Karen Seeley: Therapists Still Need Tools to Treat Trauma
In the year and a half after 9/11, I interviewed 35 New York City therapists who were working with individuals who had been psychologically wounded in the attack. Most of the therapists—whose patients included relatives of the deceased, evacuees, first responders, witnesses to the event, and less directly exposed New Yorkers—told me that they felt woefully unprepared to help persons who had been damaged by this unprecedented act of mass violence. The few who had prior experience assisting traumatized patients had worked with with survivors of natural disasters, victims of accidents and abuse, or veterans of the Vietnam War. Only two had worked with victims of terrorism.
NEW TRAUMA RESEARCH
The events of 9/11—along with the wars in Iraq and Afghanistan—have brought the study and treatment of trauma and PTSD to the urgent attention of mental health professionals. The past decade has seen an explosion in academic centers for the study of trauma, clinical training programs in trauma therapies, and research on PTSD. Contemporary psychotherapists know more about traumatic reactions than did their counterparts ten years ago. Yet they still lack the tools they need to treat them.
Although an enormous amount of research on the psychological consequences of catastrophes, and on methods for alleviating traumatic injuries, has been published since 9/11, it has two key limitations. First, some recent studies treat disasters as a general phenomenon. Because they fail to distinguish between large-scale "natural" catastrophes and those that are inflicted deliberately, and are designed to arouse extreme fear, they cannot identify the psychological wounds that are specific to acts of mass violence, or the methods that might relieve them.
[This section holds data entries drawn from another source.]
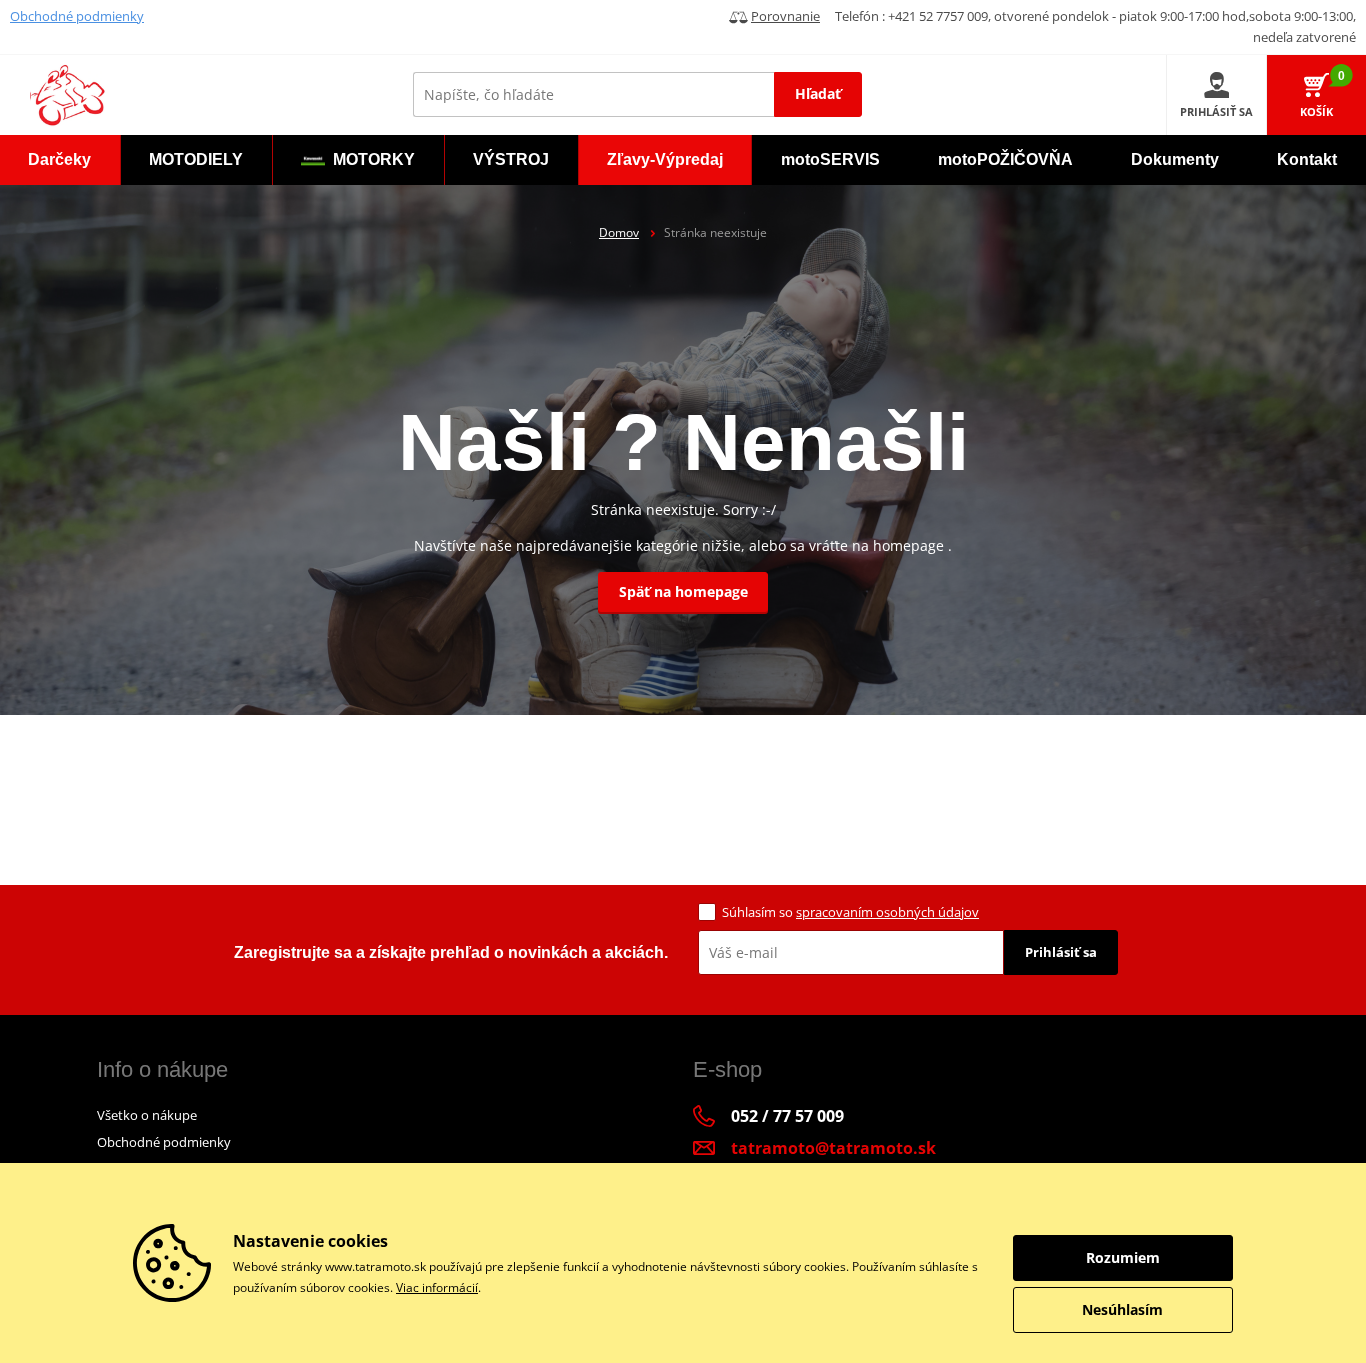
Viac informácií (437, 1287)
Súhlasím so (850, 912)
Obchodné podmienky (77, 16)
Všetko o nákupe (147, 1115)
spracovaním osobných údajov (887, 912)
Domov (619, 232)
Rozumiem (1123, 1257)
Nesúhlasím (1122, 1309)
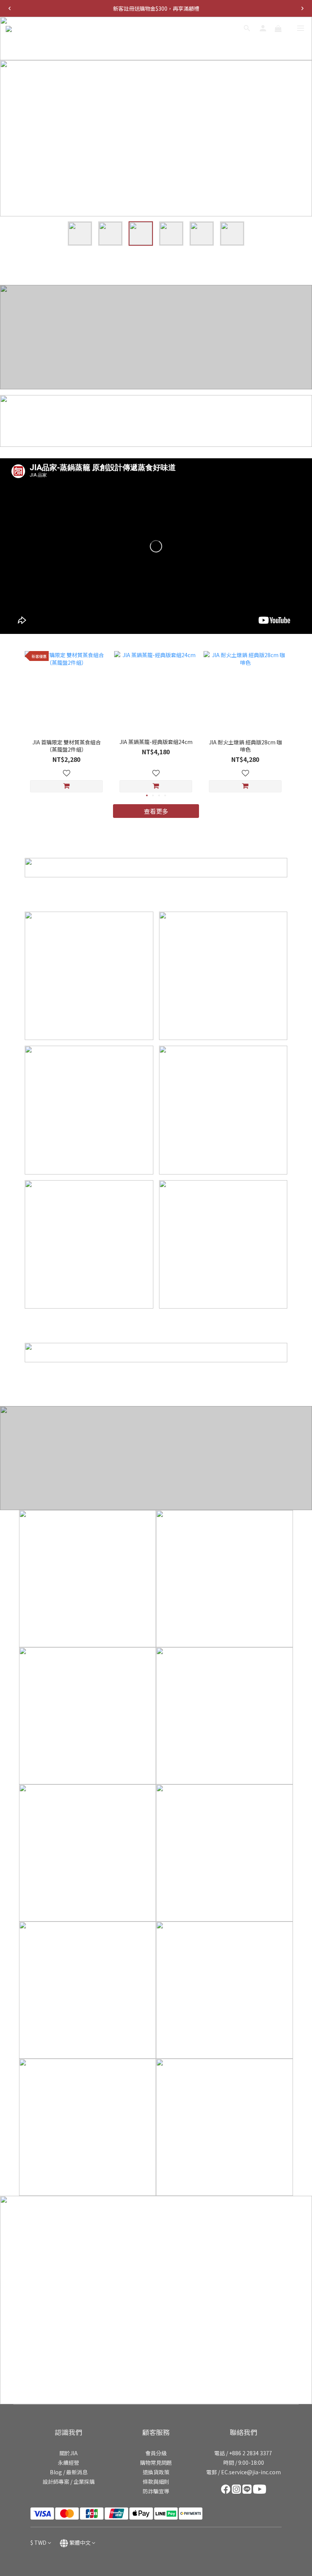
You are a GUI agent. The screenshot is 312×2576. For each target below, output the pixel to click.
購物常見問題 (156, 2462)
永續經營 (68, 2462)
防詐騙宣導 (156, 2491)
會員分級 (156, 2453)
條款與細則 (156, 2481)
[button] (156, 546)
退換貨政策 (156, 2472)
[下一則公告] (302, 8)
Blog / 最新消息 (69, 2472)
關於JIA (68, 2453)
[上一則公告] (9, 8)
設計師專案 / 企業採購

Second, numerous post-9/11 studies assess the mental health programs and services that were delivered after the attack. Many of their findings point to particular interventions and treatment approaches that were unnecessary, and perhaps harmful. For example, some studies indicate the dangers of widespread psychological debriefing. Others state that most persons who were affected by 9/11 did not require professional help, as they healed on their own or with the support of family and friends. They suggest that the formal services that were widely provided may have compromised individuals’ natural resilience.
NO BREAKTHROUGHTS ON PTSD
Certainly, it is helpful for therapists to know what they should not do in the immediate and longer-term aftermath of catastrophic events. However, they also need to know how to work effectively with persons who are psychologically injured. Unfortunately, on this score, the evidence is weaker. Despite the intense focus on trauma since 9/11, there have been no significant breakthroughs in treating PTSD. Therapists who are trained to implement evidence-based treatments following acts of mass violence remain at a loss to respond because the treatments themselves are missing.
So is useful information regarding which groups and individuals will be most at risk in the event of future attacks. Once population-based programs are deemed unnecessary, it becomes crucial to determine where to target services. The events of 9/11 challenged the conventional view that in large-scale catastrophes, those who are closest to the stressor are most at risk for psychological injury, as persons hundreds of miles away developed severe psychological problems after watching the attack on television. Post-9/11 studies have generated a laundry list of risk factors. They include being female; being between 40 and 60 years old; inhabiting an affected community; lacking prior experience with disasters; belonging to an ethnic minority group; being poor; having children at home; having a psychiatric history; lacking social supports; and having the tendency to externalize blame. It is unclear how this collection of isolated factors can be applied in making policy, or in helping therapists deliver services after the next disaster.
As central questions regarding the treatment of terror-related traumatic reactions remain unanswered, perhaps it is not surprising that new consensus is to do less to help survivors of mass violence. After 9/11, public health officials wildly overestimated the number of New York City residents who would be traumatized. Expectations of mass psychopathology have given way to expectations of mass resilience. Accordingly, there currently is less interest in offering formal mental health treatments than in providing psychological first aid--basic interventions that promote a sense of safety, foster calm and hope, encourage active coping, connect survivors with support and resources, and attend to their practical needs.
While it may seem inadequate, this approach may have some merits. Every act of terror is unique, creating novel combinations of destruction, displacement, and distress. Each produces situations we have never fathomed, images we have never seen, sensations we have never felt, and miseries we have never known; each wounds us, and our communities, in ways we never thought possible. Clearly, this has made it difficult to be prepared for future catastrophes, to extrapolate from one to the next, and to determine whether existing psychiatric categories adequately frame the ways individual and communities react to them. And after all, according to some 9/11 survivors, the best healer of all still is time.
— KAREN SEELEY teaches at Columbia University. For the RSF volume Wounded City, she contributed a chapter entitled "The Psychological Treatment of Trauma and the Trauma of Psychological Treatment: Talking to Psychotherapists About 9/11." She is also the author of Therapy After Terror: 9/11, Psychotherapists, and Mental Health.